## Problem to solve
A word-for-word printout of the whole listing is needed.

## Information provided
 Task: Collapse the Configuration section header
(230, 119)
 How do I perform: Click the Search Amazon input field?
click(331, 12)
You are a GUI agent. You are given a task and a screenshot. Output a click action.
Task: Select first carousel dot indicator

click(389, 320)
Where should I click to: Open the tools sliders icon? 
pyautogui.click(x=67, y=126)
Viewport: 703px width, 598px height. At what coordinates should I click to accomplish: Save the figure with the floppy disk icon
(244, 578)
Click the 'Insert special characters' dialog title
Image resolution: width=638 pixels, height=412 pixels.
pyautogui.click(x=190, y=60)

## Response
 Task: Collapse the Configuration section header
(230, 119)
 How do I perform: Click the Search Amazon input field?
click(331, 12)
You are a GUI agent. You are given a task and a screenshot. Output a click action.
Task: Select first carousel dot indicator

click(389, 320)
Where should I click to: Open the tools sliders icon? 
pyautogui.click(x=67, y=126)
Viewport: 703px width, 598px height. At what coordinates should I click to accomplish: Save the figure with the floppy disk icon
(244, 578)
Click the 'Insert special characters' dialog title
Image resolution: width=638 pixels, height=412 pixels.
pyautogui.click(x=190, y=60)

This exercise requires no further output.